The article also praised Mendel over Darwin. “Mendel had a good understanding of biology, but his understanding of physics, statistics and probability theory were far superior to Darwin’s.” The article includes the reference to Jonathan Howard’s paper in the Journal of Biology.1
1. Howard et al., “Why didn’t Darwin discover Mendel’s laws?” Journal of Biology, 2009; 8 (2): 15 DOI: 10.1186/jbiol123.
This is a remarkable article. It’s a case study on how a scientist can be blinded to facts right before his nose when the data are filtered by his world view. Darwin took image-distorting glasses out of Lyell’s book and wore them all his life. It made him see everything in terms of slow, gradual accumulation of tiny variations. Look what that did. It influenced generations of followers. Darwin Glasses became the new fad, and millions put them on. Evolutionary biologists continue to mistakenly assume that environmental changes can be inherited, and that this creates adaptation. (It may filter out the ones who are not pre-adapted, but no one has demonstrated this neo-Lamarckian hypothesis can originate new genetic information.)

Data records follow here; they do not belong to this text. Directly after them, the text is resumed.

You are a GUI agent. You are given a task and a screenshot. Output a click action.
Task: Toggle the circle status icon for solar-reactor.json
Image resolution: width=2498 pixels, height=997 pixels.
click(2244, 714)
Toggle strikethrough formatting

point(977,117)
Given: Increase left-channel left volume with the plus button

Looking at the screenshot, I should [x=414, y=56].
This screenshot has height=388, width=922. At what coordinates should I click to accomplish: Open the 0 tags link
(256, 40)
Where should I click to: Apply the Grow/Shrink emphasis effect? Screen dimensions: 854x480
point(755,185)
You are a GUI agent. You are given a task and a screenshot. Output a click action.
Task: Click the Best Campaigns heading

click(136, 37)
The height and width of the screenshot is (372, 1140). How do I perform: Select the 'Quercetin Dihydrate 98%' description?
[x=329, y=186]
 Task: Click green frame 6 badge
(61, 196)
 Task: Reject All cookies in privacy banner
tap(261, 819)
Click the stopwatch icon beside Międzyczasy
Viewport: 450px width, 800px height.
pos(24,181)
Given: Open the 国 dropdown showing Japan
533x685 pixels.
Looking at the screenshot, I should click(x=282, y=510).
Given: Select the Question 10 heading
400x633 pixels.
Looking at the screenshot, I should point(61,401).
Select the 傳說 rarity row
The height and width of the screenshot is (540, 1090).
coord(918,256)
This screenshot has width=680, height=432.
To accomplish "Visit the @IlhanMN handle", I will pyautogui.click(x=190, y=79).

Modern evolutionists will harrumph and declare that all this has been solved. They will admit that Darwin made some mistakes. The few and minor mistakes of this greatest and most perfect scientist who ever walked this planet were all thoroughly corrected in the neo-Darwinian synthesis of the 1940s, so it is evil to disparage the reputation of the King Charles, the Bearded Buddha. “Now we KNOW that we evolutionary biologists wear NO blinders. We have 20-20 vision, 20-20 hindsight, and 20-20 foresight. All is clear. Now we KNOW that creationists look funny. Blinders? We don’t see no blinders. We’re scientists. We don’t put on blinders any more.” (They don’t need to. They’ve become fused to their eyeballs.)